• DIRECTIONS
Exactly as they appear below, repeat the lines from the one with "Mentions légales (16, 2518)" through the one with "Maison (8, 2441)", and no others.
======== GIVEN DATA
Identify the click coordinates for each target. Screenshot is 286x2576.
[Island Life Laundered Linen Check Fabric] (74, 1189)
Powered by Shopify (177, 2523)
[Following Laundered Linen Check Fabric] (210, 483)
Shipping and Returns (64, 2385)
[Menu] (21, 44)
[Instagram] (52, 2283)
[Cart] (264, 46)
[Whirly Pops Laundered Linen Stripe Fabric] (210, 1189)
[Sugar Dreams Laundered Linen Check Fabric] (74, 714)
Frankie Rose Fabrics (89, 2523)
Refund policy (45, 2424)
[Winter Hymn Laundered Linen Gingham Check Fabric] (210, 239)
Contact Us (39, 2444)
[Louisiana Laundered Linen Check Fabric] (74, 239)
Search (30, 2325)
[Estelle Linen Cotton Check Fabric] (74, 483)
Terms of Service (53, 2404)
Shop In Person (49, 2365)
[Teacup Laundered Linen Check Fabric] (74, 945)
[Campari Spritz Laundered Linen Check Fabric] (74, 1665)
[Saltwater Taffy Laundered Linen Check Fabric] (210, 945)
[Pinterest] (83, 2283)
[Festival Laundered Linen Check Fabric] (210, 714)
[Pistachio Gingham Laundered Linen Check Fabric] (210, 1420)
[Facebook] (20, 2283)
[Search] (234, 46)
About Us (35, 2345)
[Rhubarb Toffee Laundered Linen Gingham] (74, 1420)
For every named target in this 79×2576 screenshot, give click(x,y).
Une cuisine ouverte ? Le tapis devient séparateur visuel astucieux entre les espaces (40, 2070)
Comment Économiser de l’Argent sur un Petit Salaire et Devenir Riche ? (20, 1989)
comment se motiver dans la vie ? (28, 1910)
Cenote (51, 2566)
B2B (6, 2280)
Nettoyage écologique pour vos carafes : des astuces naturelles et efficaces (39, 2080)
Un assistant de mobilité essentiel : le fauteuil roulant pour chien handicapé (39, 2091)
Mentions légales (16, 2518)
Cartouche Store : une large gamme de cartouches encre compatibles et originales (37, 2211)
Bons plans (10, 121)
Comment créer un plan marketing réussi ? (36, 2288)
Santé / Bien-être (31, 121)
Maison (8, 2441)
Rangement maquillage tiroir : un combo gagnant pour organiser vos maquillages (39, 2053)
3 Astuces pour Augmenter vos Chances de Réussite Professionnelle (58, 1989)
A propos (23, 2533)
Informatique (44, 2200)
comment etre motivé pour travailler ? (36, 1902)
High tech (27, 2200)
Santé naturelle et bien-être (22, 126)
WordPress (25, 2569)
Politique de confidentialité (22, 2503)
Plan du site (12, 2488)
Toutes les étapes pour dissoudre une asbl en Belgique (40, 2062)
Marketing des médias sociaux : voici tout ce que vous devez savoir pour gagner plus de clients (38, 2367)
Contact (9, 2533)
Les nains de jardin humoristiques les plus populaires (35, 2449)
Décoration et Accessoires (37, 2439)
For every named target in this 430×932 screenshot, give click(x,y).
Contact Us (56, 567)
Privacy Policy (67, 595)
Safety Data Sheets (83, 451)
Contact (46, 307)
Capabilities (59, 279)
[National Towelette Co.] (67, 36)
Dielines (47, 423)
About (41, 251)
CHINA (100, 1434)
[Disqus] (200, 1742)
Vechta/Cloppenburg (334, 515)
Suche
================
• WRITTEN SOLUTION
Mentions légales (16, 2518)
Cartouche Store : une large gamme de cartouches encre compatibles et originales (37, 2211)
Bons plans (10, 121)
Comment créer un plan marketing réussi ? (36, 2288)
Santé / Bien-être (31, 121)
Maison (8, 2441)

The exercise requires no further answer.